Pas de répit pour les juges du tribunal militaire de Ouagadougou dans la matinée de ce mardi 05 mars 2019. Tour à tour, le colonel-major Pierre Sanou, le colonel-major Sié Toué et le lieutenant-colonel Paul Henri Damiba sont passés témoigner dans le cadre du procès du putsch de septembre 2015, qui dure depuis un peu plus d’un an maintenant. Si le colonel-major Sié Toué, au regard du temps écoulé entre les évènements et son audition de ce jour, a du mal à se souvenir avec exactitude de certains points qui ont marqué la réunion du 17 septembre 2015 entre la Commission de réflexion et d'aide à la décision (CRAD) et le président du Conseil national pour la démocratie (CND), le colonel-major Pierre Sanou, lui, a pu donner certains détails, accueillis comme pain béni par le général Diendéré. Des détails qui concordent avec certaines de ses déclarations à la barre et qui, selon lui, montrent que la hiérarchie militaire n’était pas contre le fait qu’il prenne les rênes du pouvoir. Quant au lieutenant-colonel Paul Henri Damiba, il rejette certaines parties de la retranscription de la communication qu’il a eue avec le général Bassolé entre le 26 et le 27 septembre 2015.

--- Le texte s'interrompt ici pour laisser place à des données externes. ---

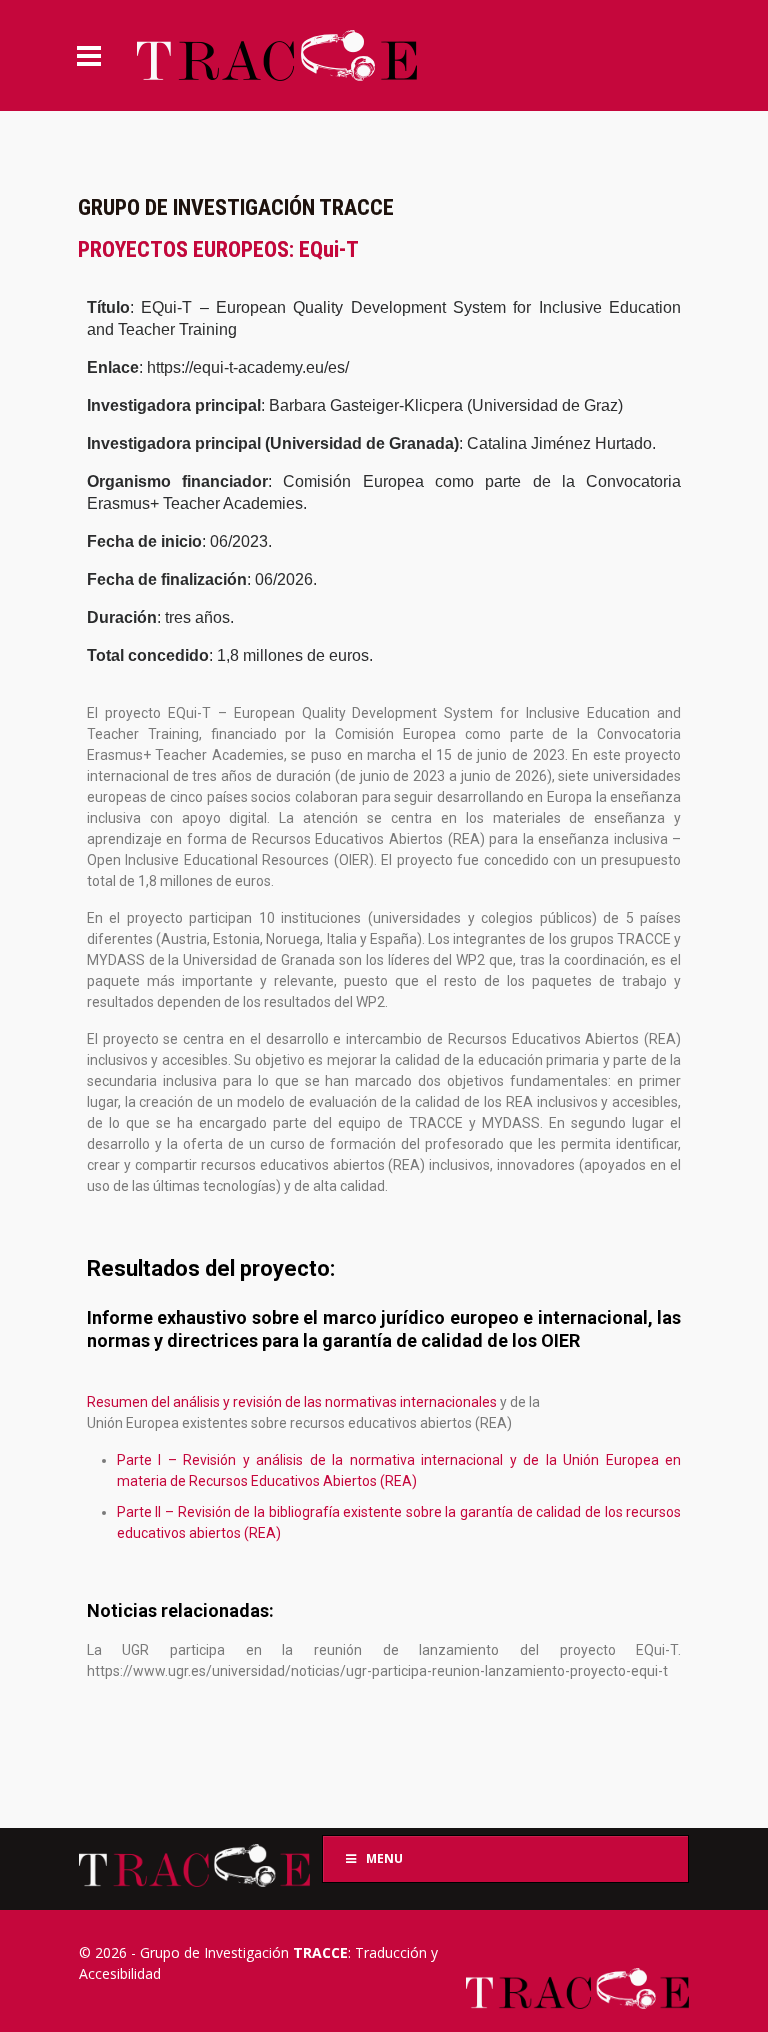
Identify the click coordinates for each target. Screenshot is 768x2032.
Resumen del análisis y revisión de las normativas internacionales (293, 1402)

Le colonel-major Pierre Sanou a été le premier officier à passer à la barre pour dire ce qu’il savait des évènements du 16 septembre 2015 et jours suivants. Il dit avoir participé aux différentes réunions entre la Commission de réflexion et d'aide à la décision (CRAD) et le général Diendéré, en tant que membre de ladite commission et sur convocation du colonel major Alassane Moné, alors secrétaire général du ministère de la Défense et des Anciens Combattants. En ce qui concerne la réunion du 16 septembre 2015, le témoin affirme que le père spirituel de l’ex-RSP, en s’appuyant sur trois faits majeurs, a essayé de justifier l’arrestation des autorités de la Transition. Il s’agissait de l’exclusion de certains partis politiques des élections, de la loi sur le statut des forces armées nationales et de la dissolution programmée du RSP. « Le général a demandé à la hiérarchie d’assumer ce coup d’arrêt, mais la CRAD a refusé et s’évertuait à trouver des solutions pour une sortie de crise. Il a souhaité que les otages soient libérés afin d’apaiser le climat et d’éviter un affrontement avec la population. Face à l’intransigeance des éléments du RSP, une délégation composée du général Zagré, CEMGA, du colonel-major Alassane Moné, secrétaire général du ministère de la Défense et des Anciens Combattants, de l’ancien président Jean-Baptiste Ouédraogo et de Monseigneur Paul Ouédraogo est alors allée au camp Naaba Koom II pour rencontrer les hommes. A leur retour, ils nous ont dit que la rencontre s’était mal passée et qu’on assistait à un échec cuisant des négociations. La CRAD a alors demandé au général d’assumer afin d’éviter le chaos. A ce stade, le coup d’Etat était presque consommé », a-t-il expliqué.
Quant à la réunion du 17 septembre 2015, l’officier supérieur note qu’elle a été plus une réunion d’information. Si lors de son témoignage, le général Pingrenoma Zagré, alors Chef d’état-major général des armées (CEMGA) a dit n’avoir jamais annoncé à tue-tête le général Diendéré comme président du CND avant qu’il ne prenne place, le colonel-major Sanou, lui, affirme le contraire. « Quand le général Diendéré est entré, tout le monde s’est levé et le général Zagré a pris la parole et a dit : ‘’le président du CND’’, avant que celui-ci ne prenne place », a-t-il souligné avant de préciser que cela n’était nullement une allégeance, mais une réunion d’information. A cette rencontre, le témoin affirme que le président du CND a déploré les deux morts qui étaient déjà connus et a annoncé que les négociations se poursuivaient pour une sortie de crise et que des mesures diplomatiques étaient en cours, notamment l’arrivée des chefs d’Etat de la CEDEAO.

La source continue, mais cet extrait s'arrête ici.